There are days when I feel that life is like a Sisyphean task. In Greek mythology, Sisyphus was a crafty king who was given a life-long punishment of pushing a large rock up a hill.
When he reached the top, the rock would roll down the hill, and Sisyphus would have to roll it up the hill again, only to have it roll down again. The cycle would repeat itself for all eternity, which gave rise to the term ‘Sisyphean task’ for tasks that are endless and meaningless.
In many ways, many aspects of life are like that, aren’t they? No matter how hard we try, often it seems that many of our efforts are in vain. Yet, we feel compelled to do it, over and over again, for reasons too complicated to decipher.
In my life as a writer, I know many people who feel the same way. Examples are those who are caring for a chronically ill loved one, working in a job they loathe, trying new business ventures despite repeated failures, loving an unfaithful partner or others. Like Sisyphus, we feel trapped in our circumstances, as if life itself was a cruel punishment.

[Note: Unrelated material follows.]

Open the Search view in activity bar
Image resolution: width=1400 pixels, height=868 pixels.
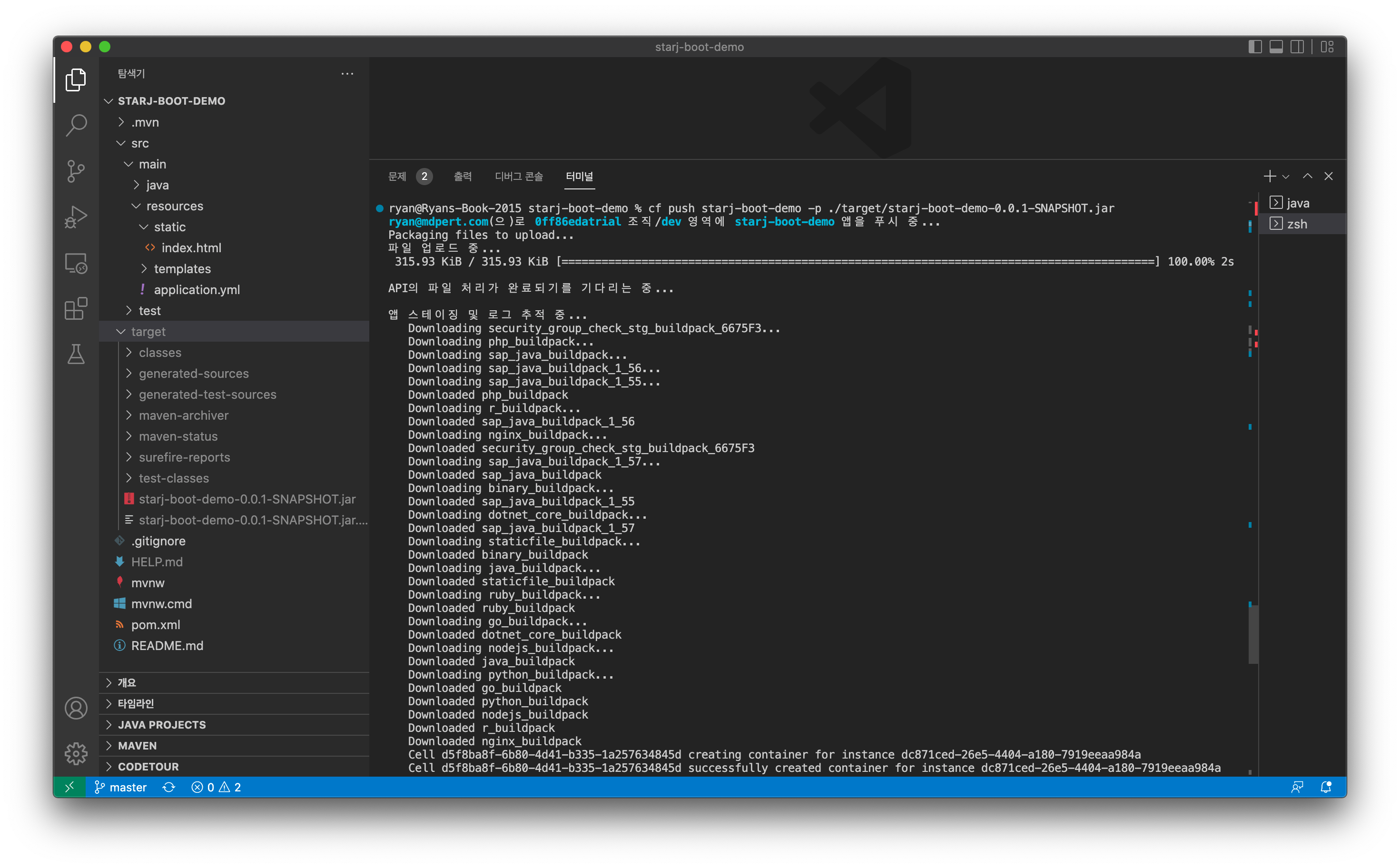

Fortunately, I’ve now found a way to evade my Sisyphean cloud of gloom.
On days when I feel blue, nothing beats heading outdoors and getting close to Nature. Whether it is digging, weeding, pruning or planting, gardening helps me put things in its proper perspective, allowing me to see life in all its simplicity.
The thing is, plants don’t lie.
They grow when the conditions are right, thrive when they are given what they need; wilt and die when they lack the basics such as water and sunlight. Give them more tender, loving care and they reward you with delightful flowers and fruits.
You can forget about KPIs, deadlines, expectations, standard operating procedures, performance indexes and the lot. Nature laughs at these man-made regulations that only serve to complicate our lives.
Try planting a shade-lover in a sunny spot and tell it ‘challenge yourself to take the heat!’.
Or load fertilizers on a tree and command it to fruit overnight.
Or tell your flowers not to wilt for another month when your mother-in-law comes to visit.
Calm and uncomplaining, the plant or flowers will still wilt and die. No pretenses, no Herculean effort to break out of the plant cycle to become what it is not.
That’s why plant and animal life are the barometers of environmental pollution in many parts of the world. Scientists and environmentalists have every reason to be alarmed when a plant that used to grow in abundance in a particular area has suddenly disappeared, because it shows that the surrounding environment have become too toxic for their survival.
How does it relate to us as humans, you ask?
As the superior species, humans have inevitably made our lives more complex than necessary. We don’t live for the day; we linger in yesterday’s memories and project plans for future. All these accumulate into one big burden, not unlike Sisyphus’ rock. Yes, it helps us adapt to our ever-changing environment, but at what price? Stress, pain, disease, unhappiness perhaps?
So the next time life gets you down, try talking to a plant or a tree. Seriously.
It may not be able to reply you in human language, but you may just get the answers you seek. Call it going back to basics, answering the call of Mother Earth or whatever you wish, but there’s no denying it: Nature knows best.